The Twenty-Acre Wood    —by Jinny Batterson

Town with an aging population—not unusual
For one of the “boomburgs” that began ringing
Older cities in the latter twentieth century.
Its housing stock shows signs of wear, too.
The supply of previous farmland and woodland
Available for new development dwindles. What to do?

Infill is the latest mantra. Clean up that brownfield
And put a mid-rise apartment building on it.
The natural buffers around some streams and lakes
Can surely support a hotel complex to boost revenue.

Our condo development is one of those showing
Its age. We’ve known for a while that the
Twenty-acre wood just across the adjacent commuter
Artery would some day disappear. The latest plan:
A senior living community–how apt.

I’ve recently taken to walking around and through the wood,
While it’s still there. Before the latest zoning change, an owner’s
Representative took a group of us to see a “champion tree”
Near the woods’ heart: a white oak.

The 36-inch diameter champ, broad at its base, later split
Into a trio of still-stately trunks branching skyward.
Curious, I checked online for the maximum lifespan
Of a white oak–over five hundred years.

The owner rep had relocated to North Carolina for a new assignment
With the development company that had long employed him.
A diversified outfit, it purchased the acreage years ago, back when
Land was more readily available.
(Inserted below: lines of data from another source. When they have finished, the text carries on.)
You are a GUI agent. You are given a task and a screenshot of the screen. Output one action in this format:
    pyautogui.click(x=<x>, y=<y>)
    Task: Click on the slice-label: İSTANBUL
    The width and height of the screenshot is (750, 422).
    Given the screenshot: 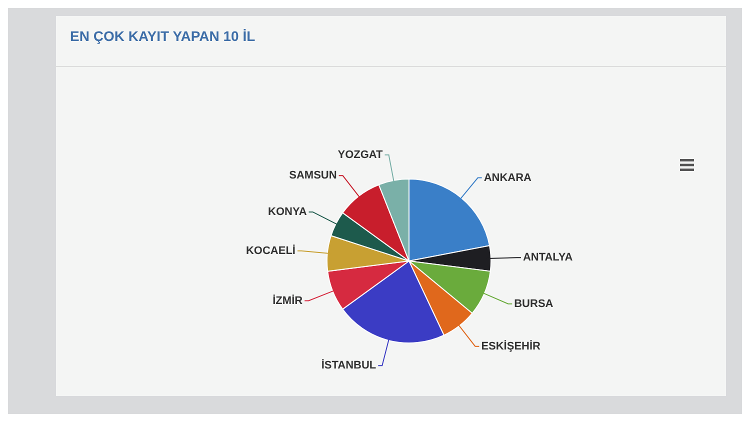 What is the action you would take?
    pyautogui.click(x=348, y=365)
He hadn’t walked the property before.

“The surveyors tied a yellow ribbon around the champion
Tree,” he said. “Otherwise I never would have found it.”
Although town zoning makes special note of champion trees,
It’s possible to get permission to replace one with younger plantings.
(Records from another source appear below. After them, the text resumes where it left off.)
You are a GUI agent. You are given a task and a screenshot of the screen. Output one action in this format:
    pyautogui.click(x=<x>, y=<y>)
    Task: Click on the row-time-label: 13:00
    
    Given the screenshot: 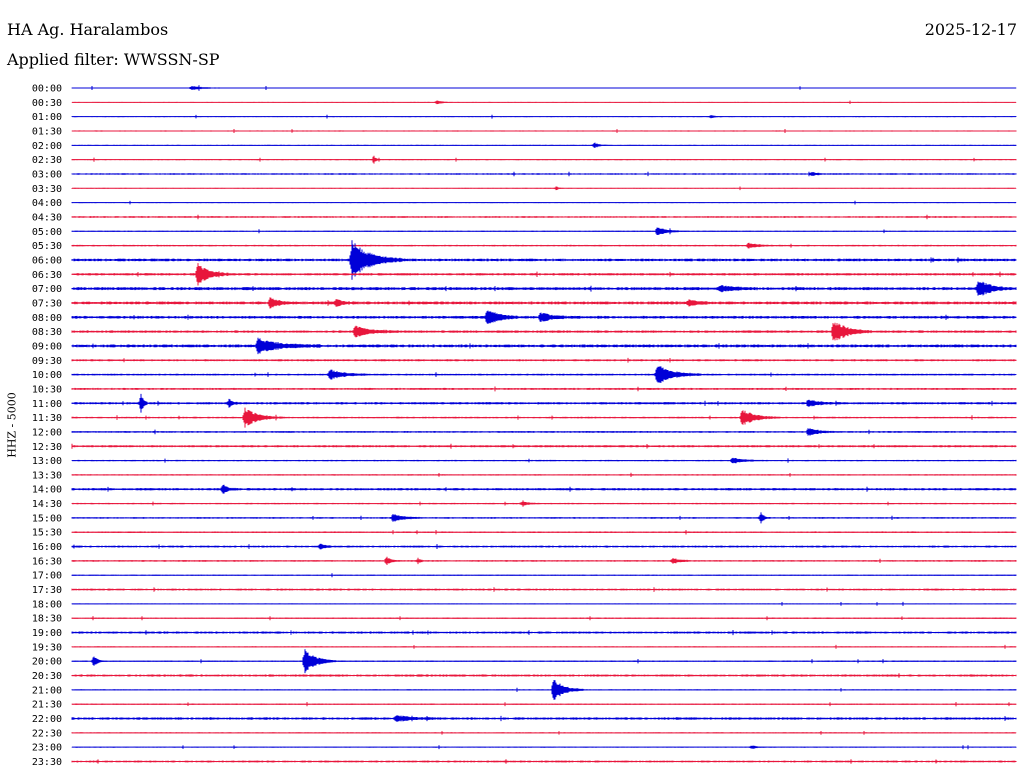 What is the action you would take?
    pyautogui.click(x=47, y=462)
Turns out, the land has likely not been a wood
All that long. Aside from the champion oak, which
May at some time have shaded an early farmhouse,
Most of the trees are younger–pines, gums, a few
Hickories, sassafras and maples.
.

Area residents have used the undulating terrain
As a convenient dumping ground for unwanted
Yard debris. One dying oak, smaller than the champ,
Has planks nailed to its trunk, a basic treehouse
Nestled into a crook about a dozen feet up.

Earlier, the town installed a culvert at a low point in the
Woodland, to divert run-off into a nearby containment pond.
Its rock-lined approach has sprouted a pine, now thirty feet high.
The spindly tree strains for light, drinks in the available moisture.

Upland, there’s a surprising amount of briar-free space between trees.
Here and there a cache of beer bottles, a discarded car seat,
A rusted old lawn chair, bald tires, an excavation that perhaps
Once was a more extensive dumping ground.

Lest my aging flower child self get overly sentimental,
Moodily humming “Big Yellow Taxi” as I wander, I remember the
Resilience of woodlands. Untended, farmsteads or meadows
Take only a human generation or so to return to young forest.

Once the seniors housed in the new complex have died,
And the development has fallen into disarray along with them,
The woods will take back over, planned or unplanned.